I purchased the Antelope in 1999 when it was a top-level, expensive
bag. The manufacturer is based in the San Francisco bay area and
their support staff always had answers, particularly to my questions
about product care, longevity, and appropriate use. Western
Mountaineering took my requests for information seriously. Once,
they even sent me free waterproofing material to boost my bag's
water resistance. Western Mountaineering also makes notoriously
warm bags bags that actually work well at their listed maximum
I ordered the 6' 6" (1.98 m) long version of the bag to accommodate
my 6' 2" (1.88 m) frame. I also invested in the Dryloft fabric
which claims to boost warmth by 10 degrees. By this logic, my
Antelope is approved down to -5 degrees. In my experience, the bag
works in these conditions, supporting the legend of Western
Mountaineering's toasty warm sleeping bags. I am pleased with my
decision as the extra length and warmth prevents the pain of cold
toes pushed against the base of the bag, wet down, or a slightly
colder night. The bag is plenty wide for my girth, leaving my
shoulders ample room to maneuver in the bag. The large size of the
bag affords room for fuel canisters, water bottles, clothes, and
even heavy-duty mountaineering boots to fit inside the bag with me
at night. This feature is important in cold weather backpacking, so
I place high value on the large size of the Antelope.
During 6 years of heavy use, averaging 3 weekends a month, the
stitching has held up, the Dryloft fabric shows no tears, and the
loft still keeps me toasty. In fact, it still maintains its
original 7" (17.78 cm) of loft. The pearly blue color of the bag
looks clean and beckons me into the bag. The bag dries of nicely in
the sun, rarely smells funny, and compresses nicely using a 6" or 7"

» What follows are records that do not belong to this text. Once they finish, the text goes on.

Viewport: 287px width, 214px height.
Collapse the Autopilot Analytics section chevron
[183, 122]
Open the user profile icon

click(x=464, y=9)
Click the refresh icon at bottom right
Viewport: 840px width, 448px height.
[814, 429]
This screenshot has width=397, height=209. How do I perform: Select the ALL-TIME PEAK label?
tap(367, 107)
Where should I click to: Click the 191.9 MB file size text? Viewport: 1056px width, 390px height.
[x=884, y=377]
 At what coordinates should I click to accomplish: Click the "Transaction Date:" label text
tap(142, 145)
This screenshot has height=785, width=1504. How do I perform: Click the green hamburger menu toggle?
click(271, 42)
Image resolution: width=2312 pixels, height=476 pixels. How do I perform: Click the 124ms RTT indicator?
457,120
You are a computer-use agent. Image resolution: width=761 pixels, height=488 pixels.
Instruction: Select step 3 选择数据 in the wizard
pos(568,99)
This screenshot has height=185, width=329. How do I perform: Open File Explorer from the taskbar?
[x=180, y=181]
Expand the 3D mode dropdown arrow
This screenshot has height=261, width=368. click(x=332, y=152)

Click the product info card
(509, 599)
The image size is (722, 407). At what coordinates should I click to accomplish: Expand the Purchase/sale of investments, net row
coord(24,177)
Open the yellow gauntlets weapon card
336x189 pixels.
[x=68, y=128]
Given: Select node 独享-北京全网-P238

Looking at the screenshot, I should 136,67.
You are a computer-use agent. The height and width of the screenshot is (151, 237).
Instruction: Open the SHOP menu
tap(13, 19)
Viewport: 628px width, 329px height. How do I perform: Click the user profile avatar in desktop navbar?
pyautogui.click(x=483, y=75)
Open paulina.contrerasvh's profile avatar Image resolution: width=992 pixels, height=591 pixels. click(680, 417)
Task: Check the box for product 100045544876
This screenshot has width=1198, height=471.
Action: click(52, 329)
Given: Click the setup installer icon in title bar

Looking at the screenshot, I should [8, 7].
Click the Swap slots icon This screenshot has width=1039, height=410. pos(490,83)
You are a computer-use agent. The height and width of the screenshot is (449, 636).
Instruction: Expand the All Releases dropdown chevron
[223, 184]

(17 cm) diameter stuff sack. With more elbow grease, I could
squeeze it into an even smaller bag. Salespeople often say that
down bags are good for 10 years. My Antelope validates this
promise. The 800 fill down is still warm after much more than
normal use for 6 years. In fact, it is wonderful to sleep in, even
on sub-freezing Sierra spring nights.
Overall, the bag shows solid craftsmanship, but there is some room
for improvement. For instance, the zipper baffle, although enforced
with a rigid fabric, still finds a way into the zipper. After four
years, I had to replace the zipper because of this flaw. I also
ordered the bag to be made with Dryloft, a fabric type and coating
that is water resistant, breathable, and adds warmth to the bag.
Even with the Dryloft, I have never seen any water bead up on the
bag. It always gets the external fabric damp, but the moisture
never penetrates in to the down. The fabric dries quickly if you
have an hour or two of sun to dry the bag. I have not, however,
slept out in pouring rain the way I did in my old synthetic bag.
My biggest complaint is the shape of the hood on the bag. Some
friends claim that I have a large noggin, and I agree.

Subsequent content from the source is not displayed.